Bank Central Indonesia (BCA) chief economist David Sumual warned the President that the ferment of negative sentiment brewing over fuel subsidies had been such that it caused an 'exchange rate overshoot'.

'It means that, by trading near 9,800 right now, the rupiah has depreciated far below its true fundamental rate,' he said on Friday. 'Looking at our economic fundamentals right now, our currency is just too weak.'

David argued that the rupiah could even breach the psychological threshold of 10,000 per dollar if the government failed to win the political battle with lawmakers to raise the fuel price ' exactly the situation which occurred last year.

'BI's forex reserves are being tested by this persistent inconclusiveness, as they have to keep intervening in the market in response to high oil imports,' he said.

Pressure on the rupiah may also be attributable to the possible halt of the quantitative easing policy implemented by the Federal Reserve, the US central bank, which created bearish perception of the dollar, helping Asian currencies strengthen.

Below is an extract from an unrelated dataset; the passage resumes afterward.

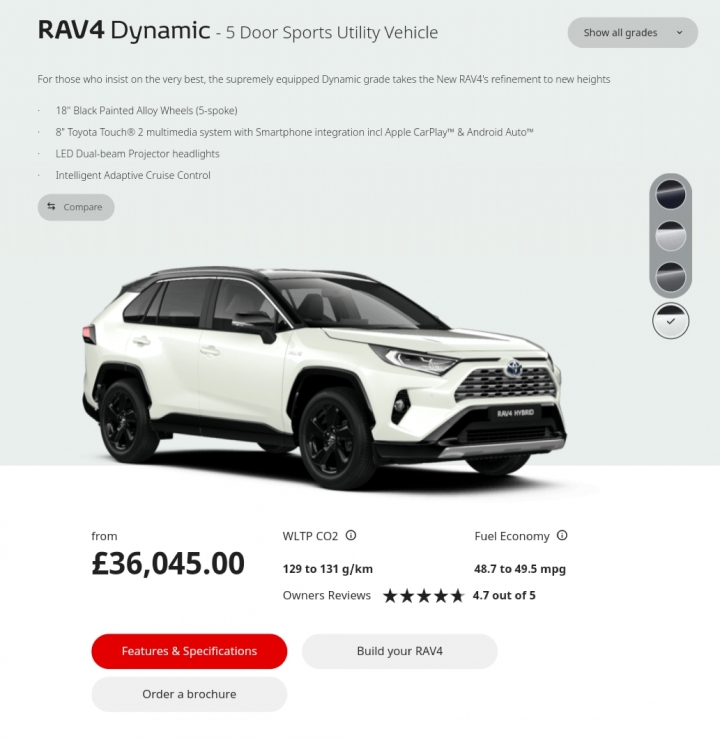Screen dimensions: 720x740
Task: Select the silver colour swatch
Action: coord(670,235)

The Federal Reserve stated this week that it might reduce the pace of quantitative easing as early as summer, if the central bank saw progress in US economic recovery and its labor market.

Economists also predict that the Bank of Japan (BOJ), the country's central bank, might end its quantitative easing policy sooner than planned, as the country announced this week 3.5 percent economic growth in the first quarter, well above market expectations.

Over the coming months, depreciation pressure for the rupiah will be generated by strong dollar demand, as multinational companies convert their dividends into dollars to be repatriated their headquarters overseas, according to Suriyanto Chang, the head of treasury with Bank QNB Kesawan.

That, coupled with the persistently weak exports and climbing oil imports, would weaken the rupiah considerably to average around 9,800 per dollar in the short run.

'Going forward, I expect BI to be very aggressive in their intervention in the market in support of the rupiah,' he said.